--- Provided entries ---

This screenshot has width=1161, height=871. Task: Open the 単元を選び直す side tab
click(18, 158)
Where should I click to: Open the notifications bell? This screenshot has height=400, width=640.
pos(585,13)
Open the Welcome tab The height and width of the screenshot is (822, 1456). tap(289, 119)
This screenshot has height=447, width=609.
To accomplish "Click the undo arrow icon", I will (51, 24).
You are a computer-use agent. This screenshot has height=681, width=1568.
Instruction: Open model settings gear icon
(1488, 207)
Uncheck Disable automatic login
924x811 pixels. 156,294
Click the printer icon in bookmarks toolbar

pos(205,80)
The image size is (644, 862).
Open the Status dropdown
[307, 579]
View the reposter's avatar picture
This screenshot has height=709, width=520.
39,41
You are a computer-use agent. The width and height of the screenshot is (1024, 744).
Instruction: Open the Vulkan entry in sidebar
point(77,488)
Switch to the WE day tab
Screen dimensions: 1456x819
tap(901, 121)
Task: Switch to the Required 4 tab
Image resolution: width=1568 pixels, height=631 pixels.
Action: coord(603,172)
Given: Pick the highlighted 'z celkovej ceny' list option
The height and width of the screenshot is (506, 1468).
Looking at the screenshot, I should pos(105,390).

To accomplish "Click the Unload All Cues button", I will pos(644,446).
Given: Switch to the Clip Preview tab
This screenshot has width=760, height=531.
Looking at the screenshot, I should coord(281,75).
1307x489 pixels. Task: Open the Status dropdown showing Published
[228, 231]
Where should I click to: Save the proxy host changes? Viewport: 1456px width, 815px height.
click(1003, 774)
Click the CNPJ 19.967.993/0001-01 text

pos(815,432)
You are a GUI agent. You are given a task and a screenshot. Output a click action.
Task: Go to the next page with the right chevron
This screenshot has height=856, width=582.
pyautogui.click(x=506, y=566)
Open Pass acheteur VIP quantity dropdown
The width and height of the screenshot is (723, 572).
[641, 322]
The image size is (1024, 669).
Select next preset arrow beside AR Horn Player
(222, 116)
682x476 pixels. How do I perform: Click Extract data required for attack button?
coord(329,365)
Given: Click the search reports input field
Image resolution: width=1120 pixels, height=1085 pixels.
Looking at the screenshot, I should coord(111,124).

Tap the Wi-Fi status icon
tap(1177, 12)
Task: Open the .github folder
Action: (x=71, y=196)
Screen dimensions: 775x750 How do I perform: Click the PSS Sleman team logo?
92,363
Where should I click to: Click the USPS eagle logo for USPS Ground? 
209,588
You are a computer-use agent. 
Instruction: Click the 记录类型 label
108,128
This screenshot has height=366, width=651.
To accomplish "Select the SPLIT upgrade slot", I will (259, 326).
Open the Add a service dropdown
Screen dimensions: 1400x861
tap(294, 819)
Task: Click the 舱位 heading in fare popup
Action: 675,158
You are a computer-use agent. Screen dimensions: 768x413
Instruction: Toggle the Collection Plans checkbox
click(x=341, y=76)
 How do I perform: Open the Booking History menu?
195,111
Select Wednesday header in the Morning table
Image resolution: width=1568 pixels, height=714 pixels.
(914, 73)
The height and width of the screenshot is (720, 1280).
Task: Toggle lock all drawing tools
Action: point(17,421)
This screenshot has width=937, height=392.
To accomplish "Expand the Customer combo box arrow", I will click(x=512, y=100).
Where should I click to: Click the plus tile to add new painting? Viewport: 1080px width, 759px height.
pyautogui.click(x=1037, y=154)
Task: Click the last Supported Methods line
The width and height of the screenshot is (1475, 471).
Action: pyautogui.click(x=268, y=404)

---

== Task to carry out ==
Begin at the line that has "You are a GUI" in the entries above; stop after the line that has "Open Pass acheteur VIP quantity dropdown". Transcribe exactly those lines and no others.

== Task response ==
You are a GUI agent. You are given a task and a screenshot. Output a click action.
Task: Go to the next page with the right chevron
This screenshot has height=856, width=582.
pyautogui.click(x=506, y=566)
Open Pass acheteur VIP quantity dropdown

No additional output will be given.